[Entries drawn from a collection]
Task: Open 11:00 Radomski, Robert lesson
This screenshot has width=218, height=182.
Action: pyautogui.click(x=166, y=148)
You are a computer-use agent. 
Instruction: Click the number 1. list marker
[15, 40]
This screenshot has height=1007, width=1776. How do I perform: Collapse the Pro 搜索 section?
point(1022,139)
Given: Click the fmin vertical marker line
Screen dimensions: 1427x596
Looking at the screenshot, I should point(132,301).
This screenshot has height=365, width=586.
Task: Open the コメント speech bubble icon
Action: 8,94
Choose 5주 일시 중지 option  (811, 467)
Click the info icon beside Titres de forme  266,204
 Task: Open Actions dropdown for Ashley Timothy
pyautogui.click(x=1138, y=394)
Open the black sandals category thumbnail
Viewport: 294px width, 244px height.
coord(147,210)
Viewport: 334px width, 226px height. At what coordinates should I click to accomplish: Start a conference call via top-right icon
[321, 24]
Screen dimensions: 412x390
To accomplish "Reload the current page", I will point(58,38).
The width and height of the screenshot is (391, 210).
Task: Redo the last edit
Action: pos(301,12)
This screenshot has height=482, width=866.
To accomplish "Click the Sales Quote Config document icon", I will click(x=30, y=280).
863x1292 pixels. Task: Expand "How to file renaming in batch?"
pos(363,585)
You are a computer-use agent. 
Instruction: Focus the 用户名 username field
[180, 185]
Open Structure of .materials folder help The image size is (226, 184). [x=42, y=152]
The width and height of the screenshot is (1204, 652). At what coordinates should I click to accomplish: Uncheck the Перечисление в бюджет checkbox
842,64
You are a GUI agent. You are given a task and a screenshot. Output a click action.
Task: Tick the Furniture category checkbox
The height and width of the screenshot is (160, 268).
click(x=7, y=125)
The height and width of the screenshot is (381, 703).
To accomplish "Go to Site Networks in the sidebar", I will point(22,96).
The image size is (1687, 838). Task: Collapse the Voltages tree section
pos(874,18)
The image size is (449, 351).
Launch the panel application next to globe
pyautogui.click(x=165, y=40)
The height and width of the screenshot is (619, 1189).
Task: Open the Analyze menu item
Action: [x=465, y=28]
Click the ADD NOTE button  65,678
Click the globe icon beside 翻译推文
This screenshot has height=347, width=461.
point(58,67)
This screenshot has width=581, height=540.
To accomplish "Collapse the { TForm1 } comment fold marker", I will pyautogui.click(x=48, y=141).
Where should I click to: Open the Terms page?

→ Task prompt:
Copy out all of the data above again, line for line, without changing anything.

→ Task answer:
Task: Open 11:00 Radomski, Robert lesson
This screenshot has width=218, height=182.
Action: pyautogui.click(x=166, y=148)
You are a computer-use agent. 
Instruction: Click the number 1. list marker
[15, 40]
This screenshot has height=1007, width=1776. How do I perform: Collapse the Pro 搜索 section?
point(1022,139)
Given: Click the fmin vertical marker line
Screen dimensions: 1427x596
Looking at the screenshot, I should point(132,301).
This screenshot has height=365, width=586.
Task: Open the コメント speech bubble icon
Action: 8,94
Choose 5주 일시 중지 option  (811, 467)
Click the info icon beside Titres de forme  266,204
 Task: Open Actions dropdown for Ashley Timothy
pyautogui.click(x=1138, y=394)
Open the black sandals category thumbnail
Viewport: 294px width, 244px height.
coord(147,210)
Viewport: 334px width, 226px height. At what coordinates should I click to accomplish: Start a conference call via top-right icon
[321, 24]
Screen dimensions: 412x390
To accomplish "Reload the current page", I will point(58,38).
The width and height of the screenshot is (391, 210).
Task: Redo the last edit
Action: pos(301,12)
This screenshot has height=482, width=866.
To accomplish "Click the Sales Quote Config document icon", I will click(x=30, y=280).
863x1292 pixels. Task: Expand "How to file renaming in batch?"
pos(363,585)
You are a computer-use agent. 
Instruction: Focus the 用户名 username field
[180, 185]
Open Structure of .materials folder help The image size is (226, 184). [x=42, y=152]
The width and height of the screenshot is (1204, 652). At what coordinates should I click to accomplish: Uncheck the Перечисление в бюджет checkbox
842,64
You are a GUI agent. You are given a task and a screenshot. Output a click action.
Task: Tick the Furniture category checkbox
The height and width of the screenshot is (160, 268).
click(x=7, y=125)
The height and width of the screenshot is (381, 703).
To accomplish "Go to Site Networks in the sidebar", I will point(22,96).
The image size is (1687, 838). Task: Collapse the Voltages tree section
pos(874,18)
The image size is (449, 351).
Launch the panel application next to globe
pyautogui.click(x=165, y=40)
The height and width of the screenshot is (619, 1189).
Task: Open the Analyze menu item
Action: [x=465, y=28]
Click the ADD NOTE button  65,678
Click the globe icon beside 翻译推文
This screenshot has height=347, width=461.
point(58,67)
This screenshot has width=581, height=540.
To accomplish "Collapse the { TForm1 } comment fold marker", I will pyautogui.click(x=48, y=141).
Where should I click to: Open the Terms page?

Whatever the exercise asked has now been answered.